In my project, I’m looking at both category-specific tasks like these and embeddings that span broad heterogeneous topics in helpful ways. The broad tunings I’m looking at focus on functional characteristics, non-functional characteristics, place, time, and trend-based vector spaces.

Identity and Union

There are ways of using this approach to join data in novel ways. Imagine you queried the topic of “The Beatles” through the instruction embedding focused on “pop music comparison” and joined those returned artists against a “music genre” instruction embedding. You could find interesting niche music genres related to bands musically similar to The Beatles.

Data Modeling with Embeddings

All of these new techniques come together in the process of application data modeling.
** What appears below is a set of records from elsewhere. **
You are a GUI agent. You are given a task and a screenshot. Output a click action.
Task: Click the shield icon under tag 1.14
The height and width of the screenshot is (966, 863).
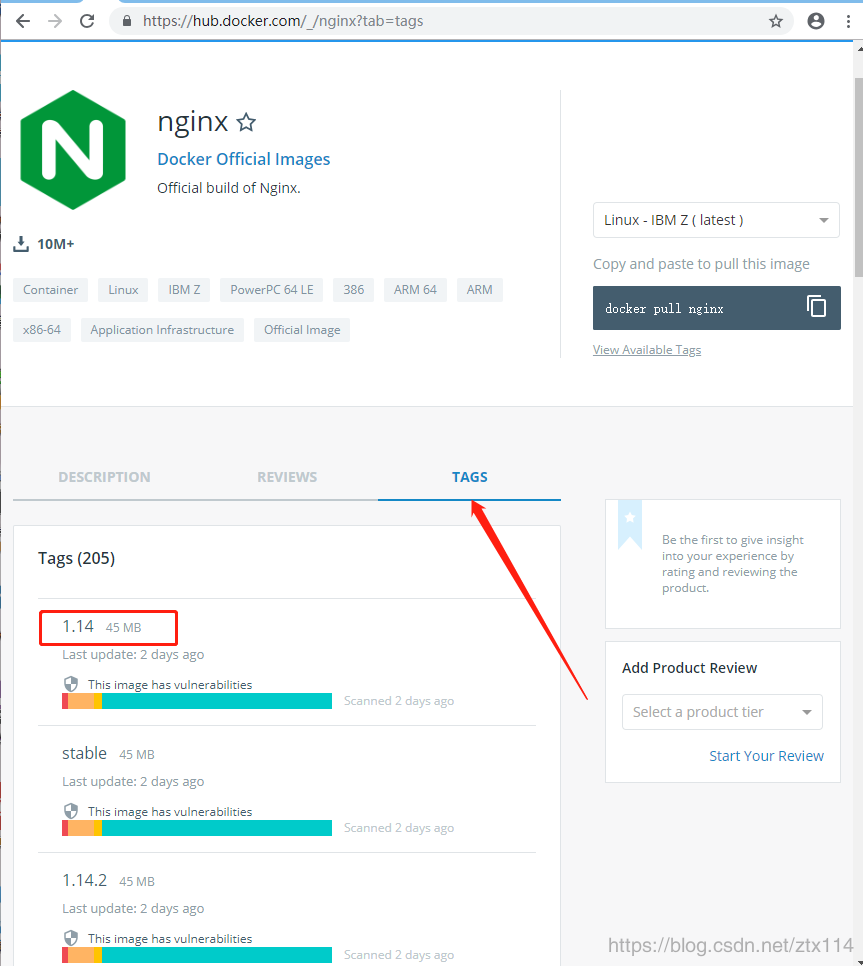pyautogui.click(x=71, y=684)
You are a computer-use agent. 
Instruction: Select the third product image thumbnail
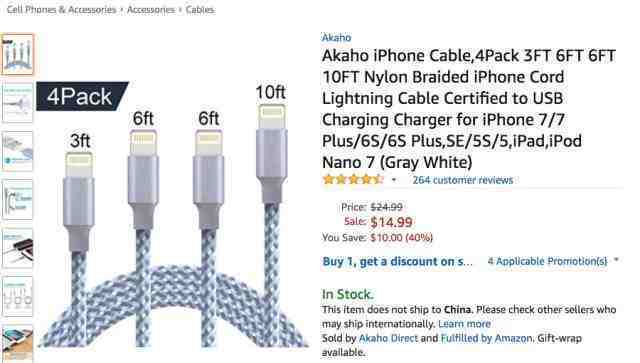coord(17,151)
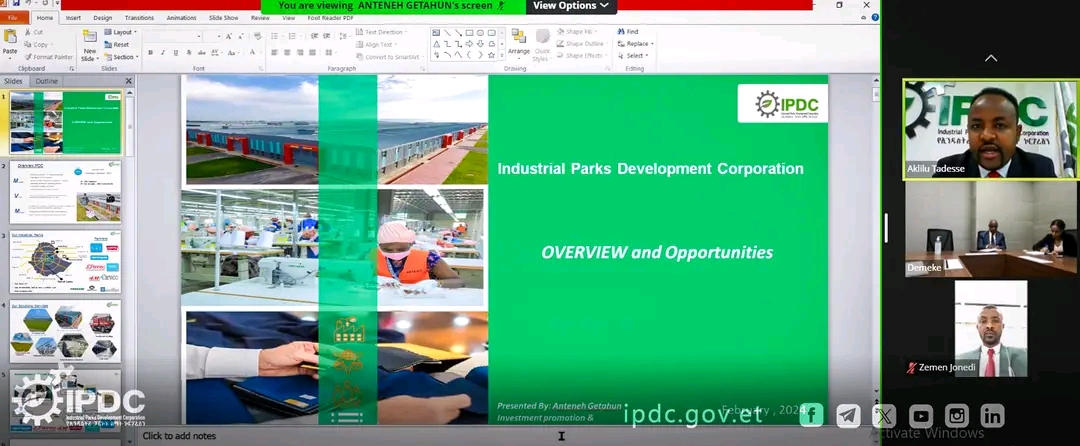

Embeddings are relatively lightweight components that can augment traditional modeling in object-oriented applications. Objects can be given descriptive textual properties that enable task-specific behaviors through their associated vector spaces. These descriptive text attributes on each object instance can be processed under an instruction-tuned embedding to generate per-instance, per-descriptive-property vectors, which can then be searched and queried with traditional RDBMS idioms. This idea is contrary to the popular approach of encoding the totality of an object and relying on the embedding to do all of the retrieval work.

Embedded Entities

As objects are defined with these semantic properties, instance objects become hubs for descriptive data for various tasks. Systems must keep the model structure, the textual data, and the embedding vectors up to date and aligned with those tasks. Another way of saying this, is that the model-centric approach supports dramatically greater task alignment, and gives more controls for improvement.

Semantic Control Flow

We’ve discussed the value of property-based vectors in supporting database queries. They are similarly helpful in program logic. Property-based vector comparisons enable a powerful semantic control flow unlike anything that previously existed in programming. Type systems typically manage this through class comparisons, duck typing, and rigid primitive comparisons at the property level. Vector spaces are a new connective tissue that links object properties via locations on bespoke semantic landscapes.
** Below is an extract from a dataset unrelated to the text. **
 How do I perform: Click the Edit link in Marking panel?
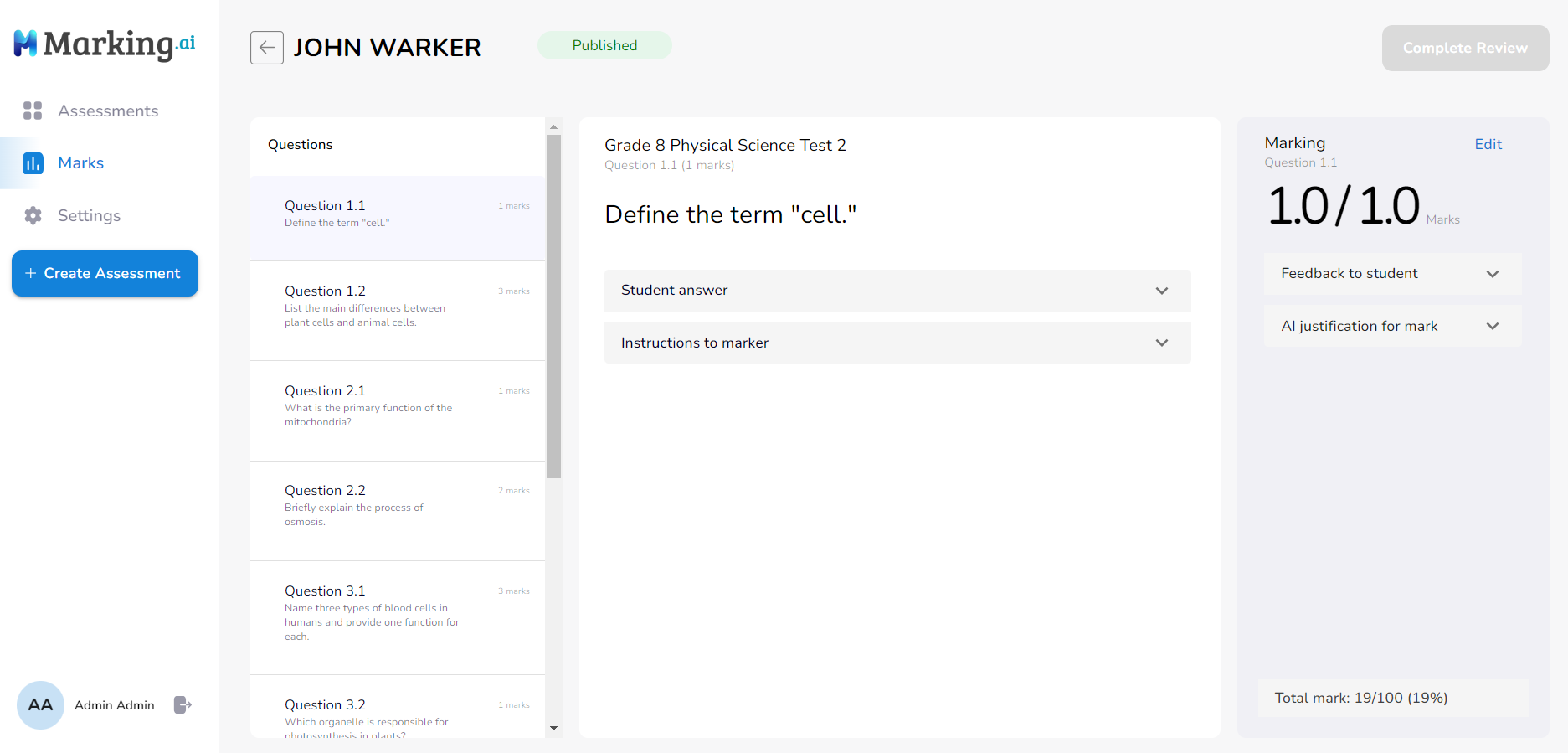pyautogui.click(x=1488, y=144)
In contrast to more rigid graph-based modeling approaches, embedding vectors are a great way to expose a kind of fuzzy “information scent” that applications can use to find and rank objects corresponding with attentional preferences of users. In this way, they could be a powerful component of personalized systems. We can determine objects or qualities in objects that a person is looking for, and use these semantic markers to highlight funnels and tubes that lead to spaces where those objects can be found.

More to Discover

As with my experiments with ChatGPT, I’m looking at this capability in granular ways. Both the tagging and query embedding vectors can be late-bound in this approach and could facilitate any number of novel design patterns and algorithms.